Self-evaluation checklist

As you work with more clients you may wish to start self-evaluating to remember what worked/what didn't, in addition to any client feedback you've received on the site. Below is some food for thought to help your introspection:

How well did I .....? Very Well Satisfactory Could Be Better
Prepare for the session   
Get the session underway (establish aims, etc)   
Ask questions and prompt the tutee   
Handle the student's comments and questions   
Respond to the student as an individual   
Keep the focus on the main topic   
Help sustain student interest    
Provide help when student encountered difficulties   
Ensure key points were drawn out   
Bring things to a close and set out homework   

New to Tutoring?

If you haven't tutored before, but would like to, you are welcome to register with First Tutors: NZ to attract potential students.

During registration you will be asked to state which subjects you want to teach, how much you charge and to tell mention your experience and qualifications.

Choosing your Subjects

We advise new tutors to carefully think about the subjects you can tutor well.

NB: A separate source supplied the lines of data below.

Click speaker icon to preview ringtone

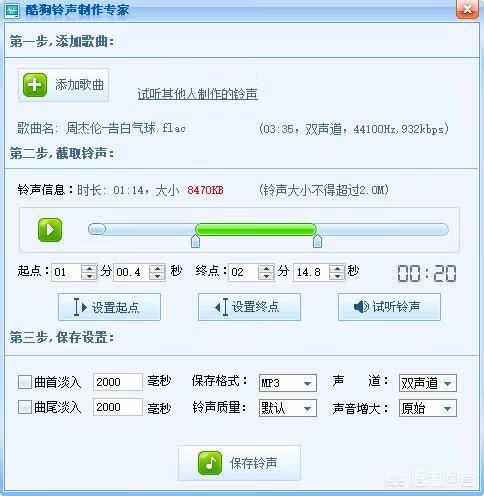point(361,307)
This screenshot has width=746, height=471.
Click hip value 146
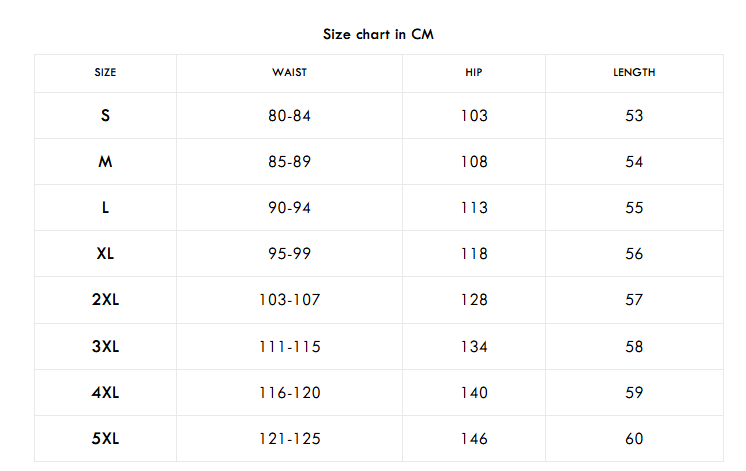click(474, 439)
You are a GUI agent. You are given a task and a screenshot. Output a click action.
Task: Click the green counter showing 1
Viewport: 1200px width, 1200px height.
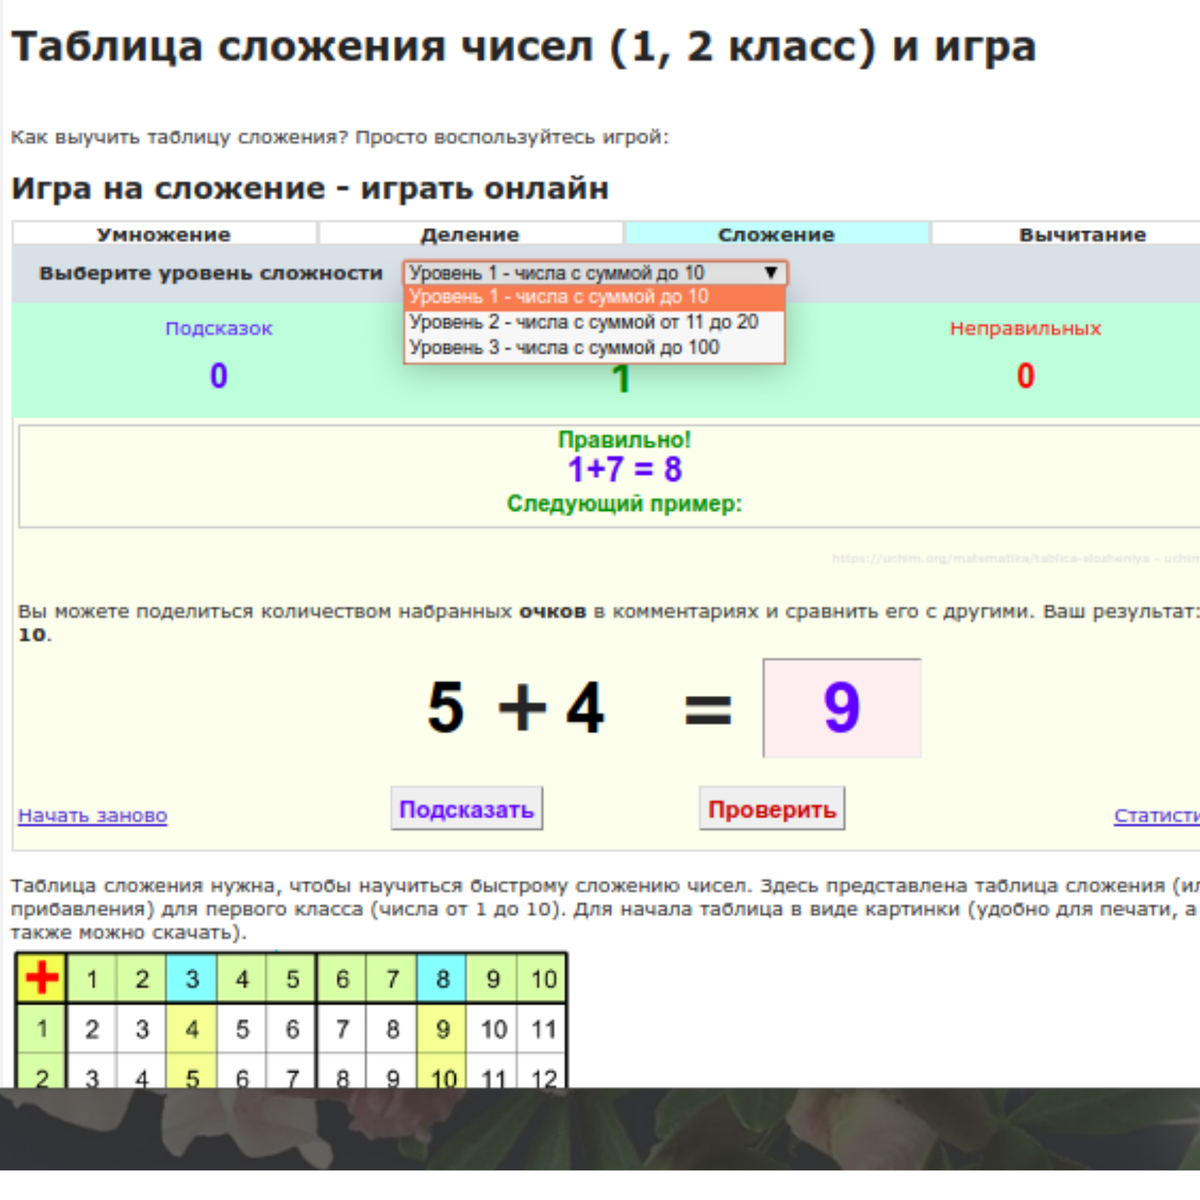pos(619,379)
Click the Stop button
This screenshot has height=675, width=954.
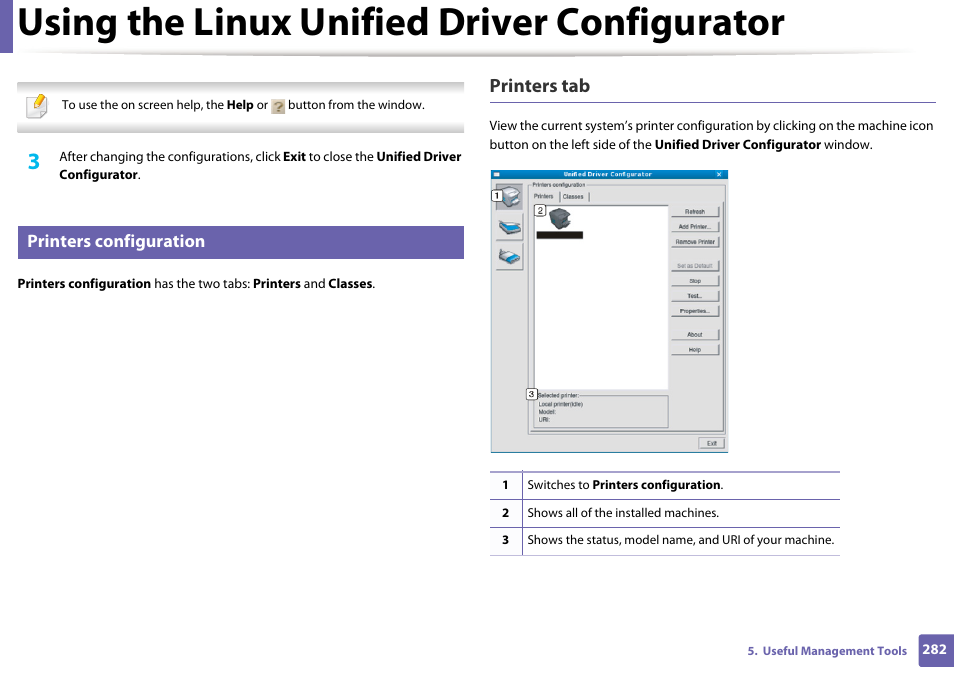695,280
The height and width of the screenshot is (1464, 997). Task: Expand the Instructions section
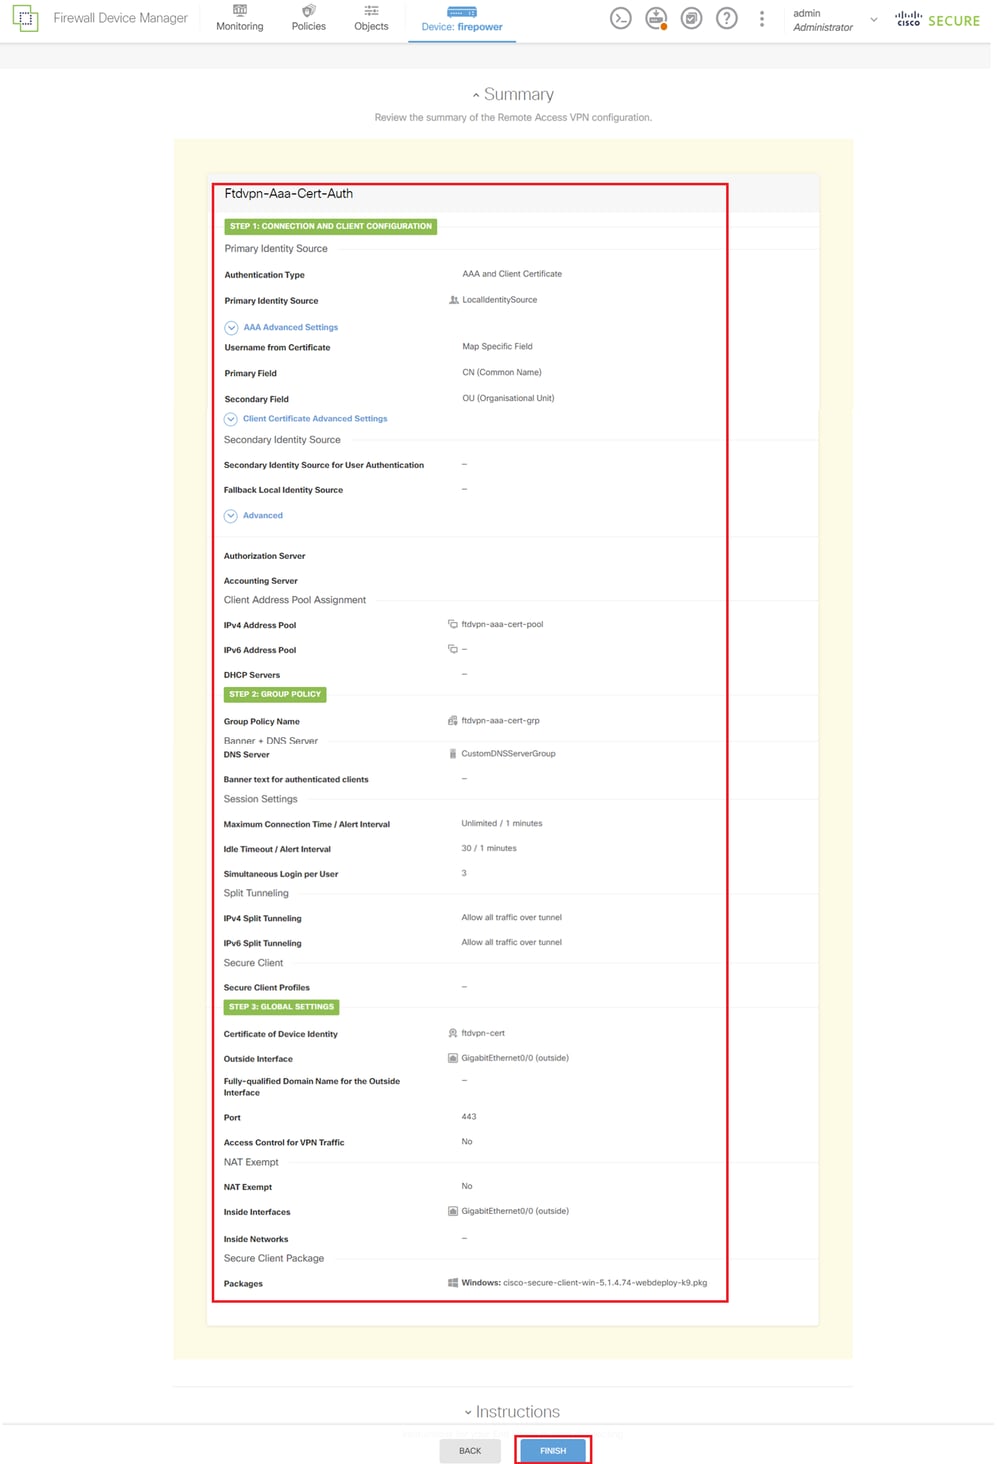[512, 1412]

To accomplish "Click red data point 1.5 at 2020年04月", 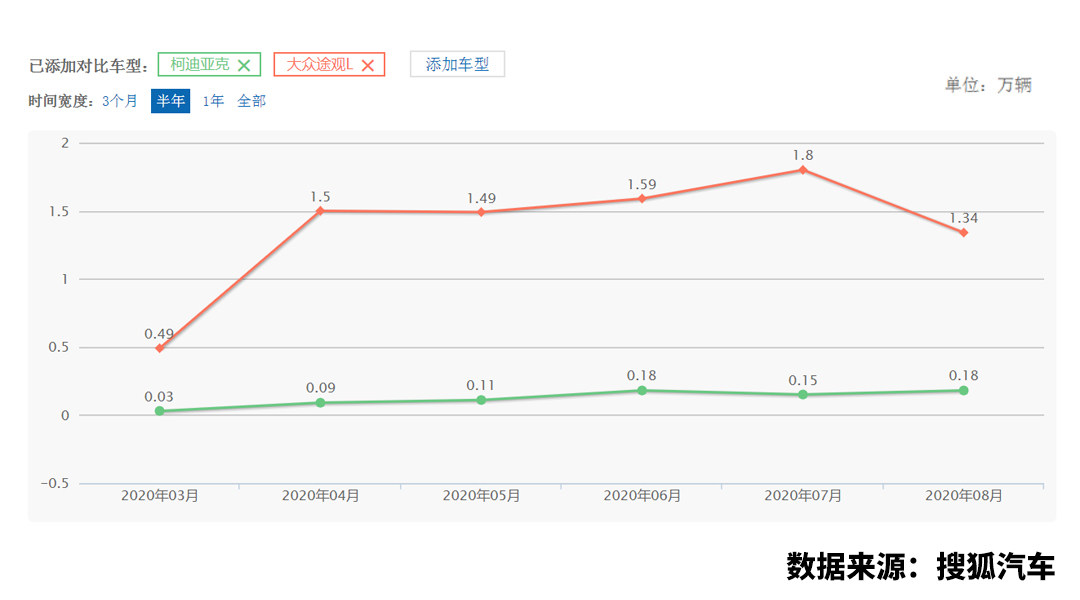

We help tutors increase enquiries by inviting students to give feedback on their tutor. Obviously, if you are not so confident in a subject that you are tutoring, this will be reflected in your feedback. So think carefully about your skills and build your reputation on that.

Beginning Tutoring

It is essential to giving the right impression to your student in your first lesson. But it is more important to get this far. After being matched with your First student, do follow up quickly to arrange a lesson. Students are often anxious when seeking a tutor, as they often have subject difficulties and will want to start lessons as soon as possible.